• TASK INSTRUCTIONS: Please reproduce the lines of the records below from the one holding "Open the Topology view icon" through the one holding "Task: Click the Go back arrow icon", inclusive, skipping all pictures.

--*--

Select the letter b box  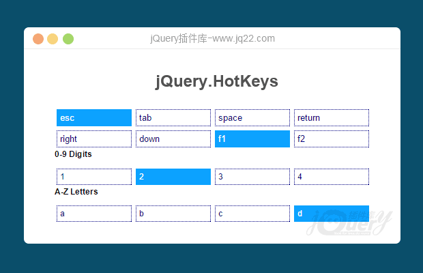[173, 214]
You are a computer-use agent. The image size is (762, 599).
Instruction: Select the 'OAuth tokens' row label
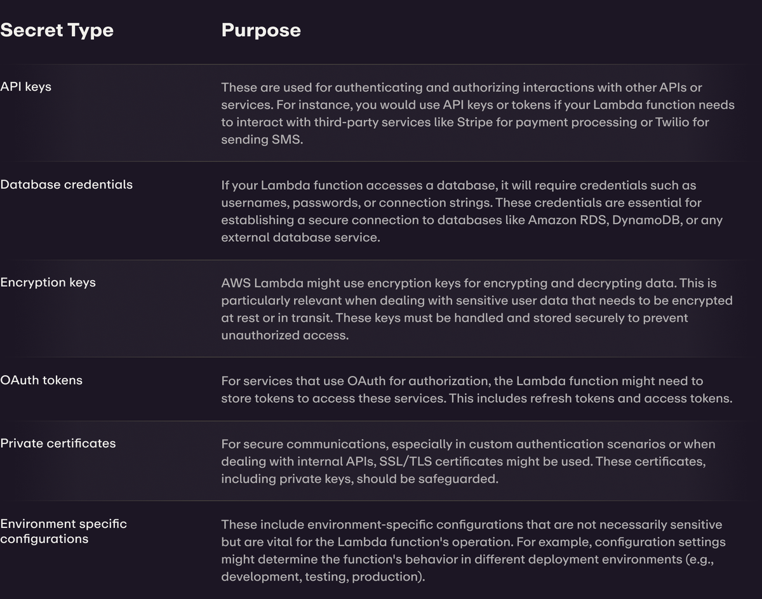pos(41,380)
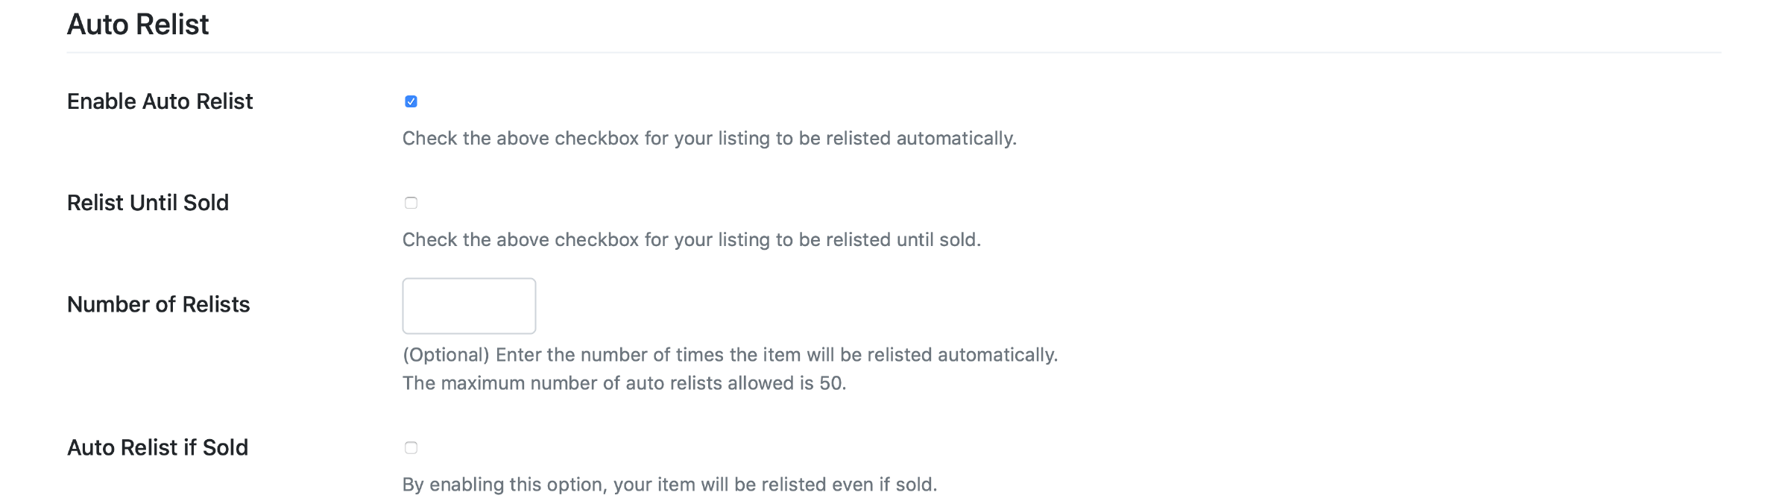Viewport: 1789px width, 504px height.
Task: Click the 'maximum number of auto relists' note
Action: [x=624, y=383]
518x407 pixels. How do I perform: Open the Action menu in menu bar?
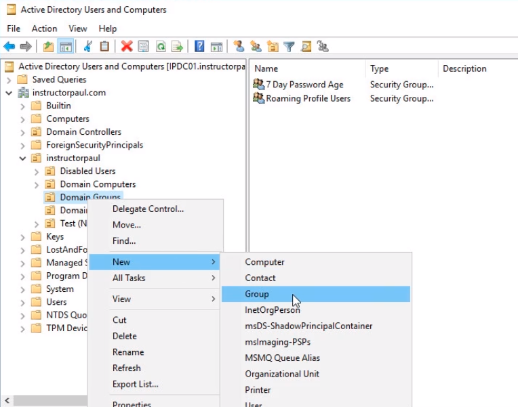click(44, 28)
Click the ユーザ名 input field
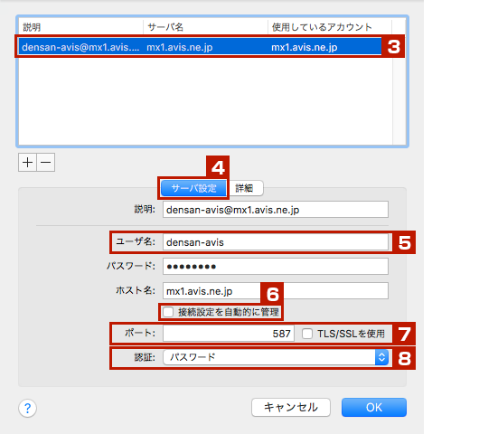The height and width of the screenshot is (434, 479). point(276,242)
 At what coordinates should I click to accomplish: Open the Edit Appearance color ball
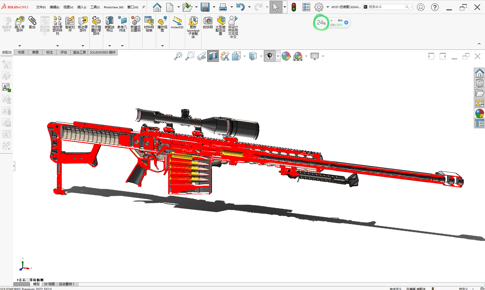pos(286,56)
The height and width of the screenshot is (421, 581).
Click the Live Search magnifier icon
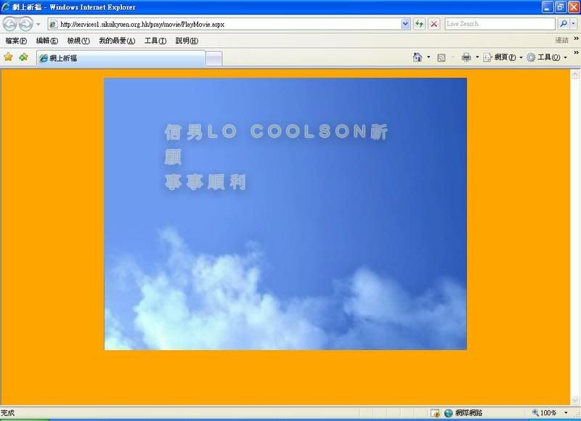click(564, 24)
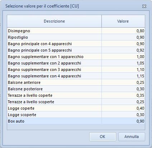Pick the Logge scoperte row
This screenshot has height=148, width=152.
pos(76,115)
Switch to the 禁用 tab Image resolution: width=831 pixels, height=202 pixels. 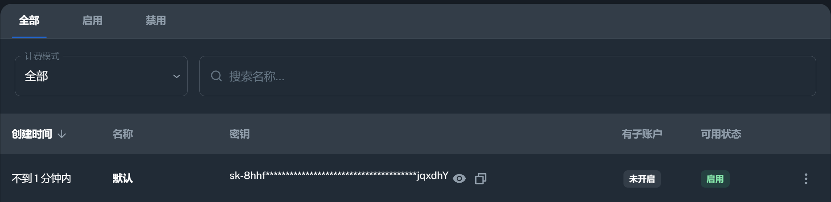pos(156,21)
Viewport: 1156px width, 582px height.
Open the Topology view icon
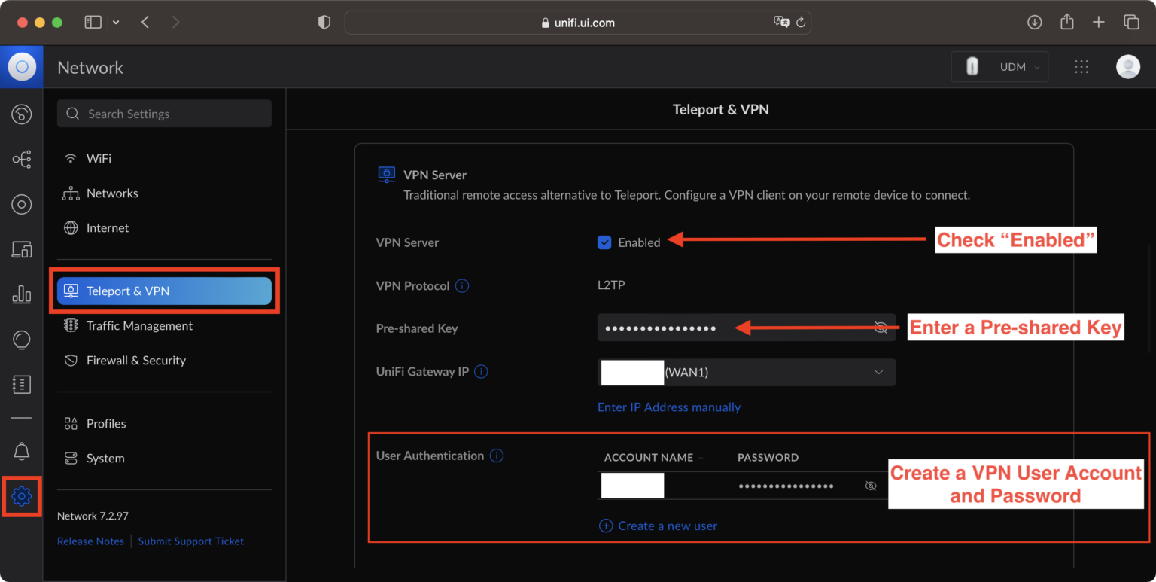point(21,159)
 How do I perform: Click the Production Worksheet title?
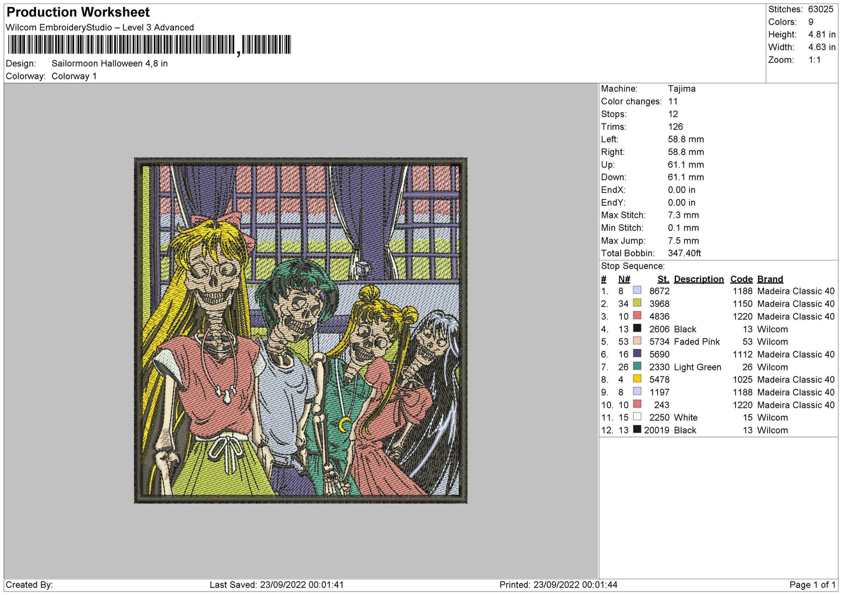pyautogui.click(x=78, y=12)
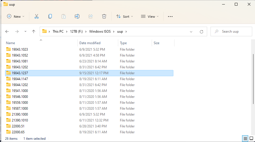255x142 pixels.
Task: Navigate back with the left arrow
Action: click(7, 31)
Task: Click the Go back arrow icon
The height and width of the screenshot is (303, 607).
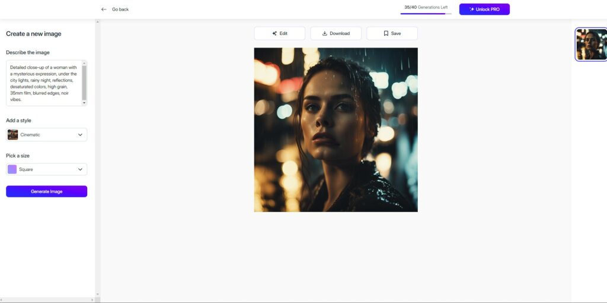Action: click(x=104, y=10)
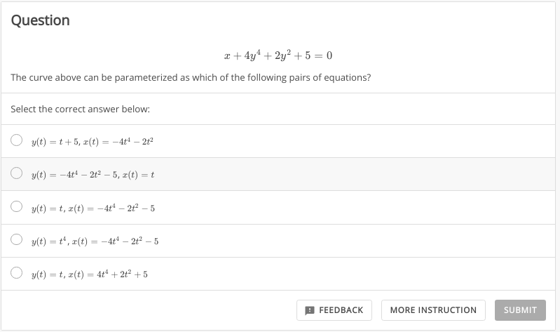The image size is (560, 332).
Task: Select radio button for y(t) = t + 5
Action: tap(17, 140)

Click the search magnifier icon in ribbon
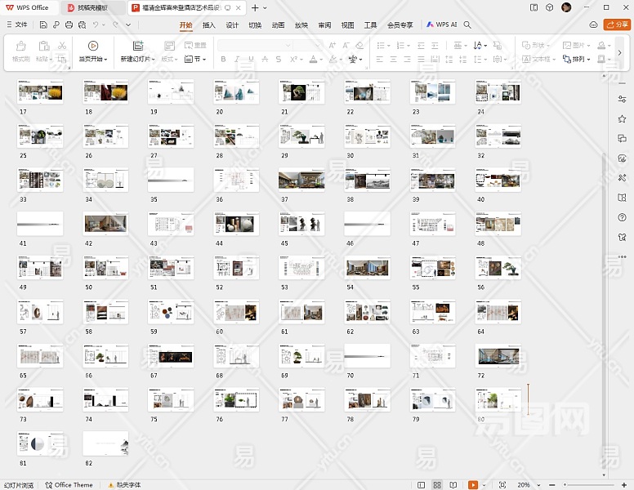(x=467, y=25)

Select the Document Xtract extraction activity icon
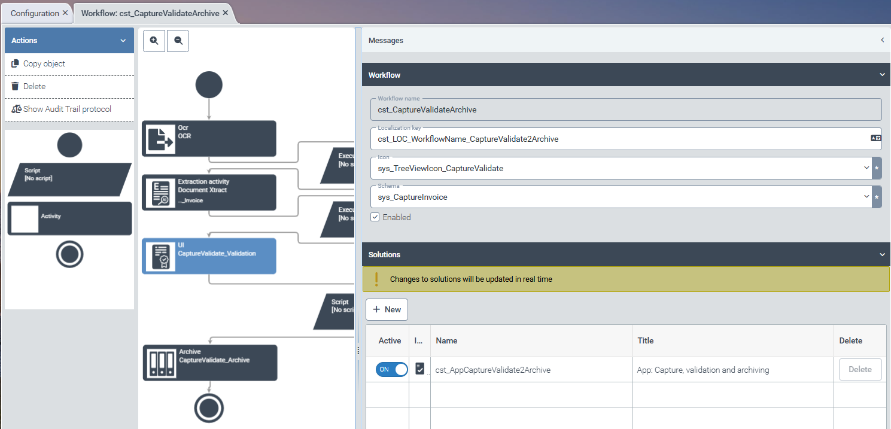160,193
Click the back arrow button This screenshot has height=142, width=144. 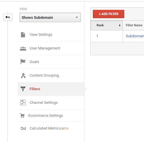8,17
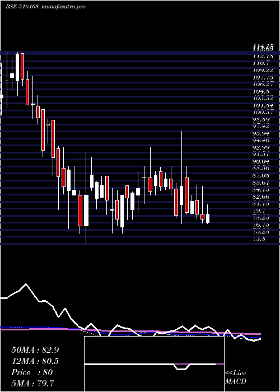Select the BSE 516108 ticker label
The image size is (280, 392).
tap(22, 6)
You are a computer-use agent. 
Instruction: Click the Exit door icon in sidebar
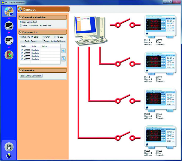tap(9, 55)
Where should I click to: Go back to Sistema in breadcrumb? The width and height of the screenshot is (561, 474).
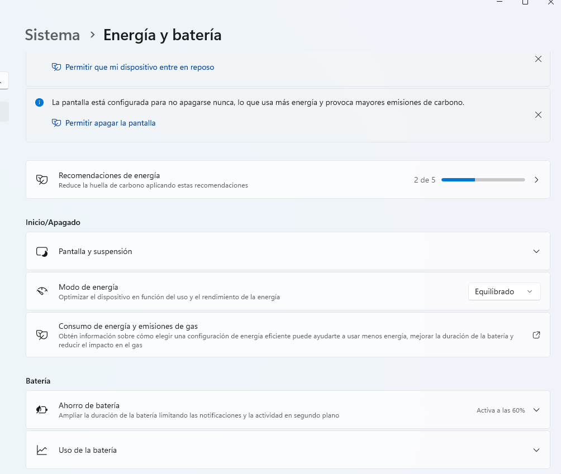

--*--

• ANSWER TO THIS TASK:
Open the Topology view icon
point(21,159)
 How do I perform: Click the Production Worksheet title?
pyautogui.click(x=78, y=12)
255x142 pixels.
Task: Navigate back with the left arrow
Action: click(7, 31)
Task: Click the Go back arrow icon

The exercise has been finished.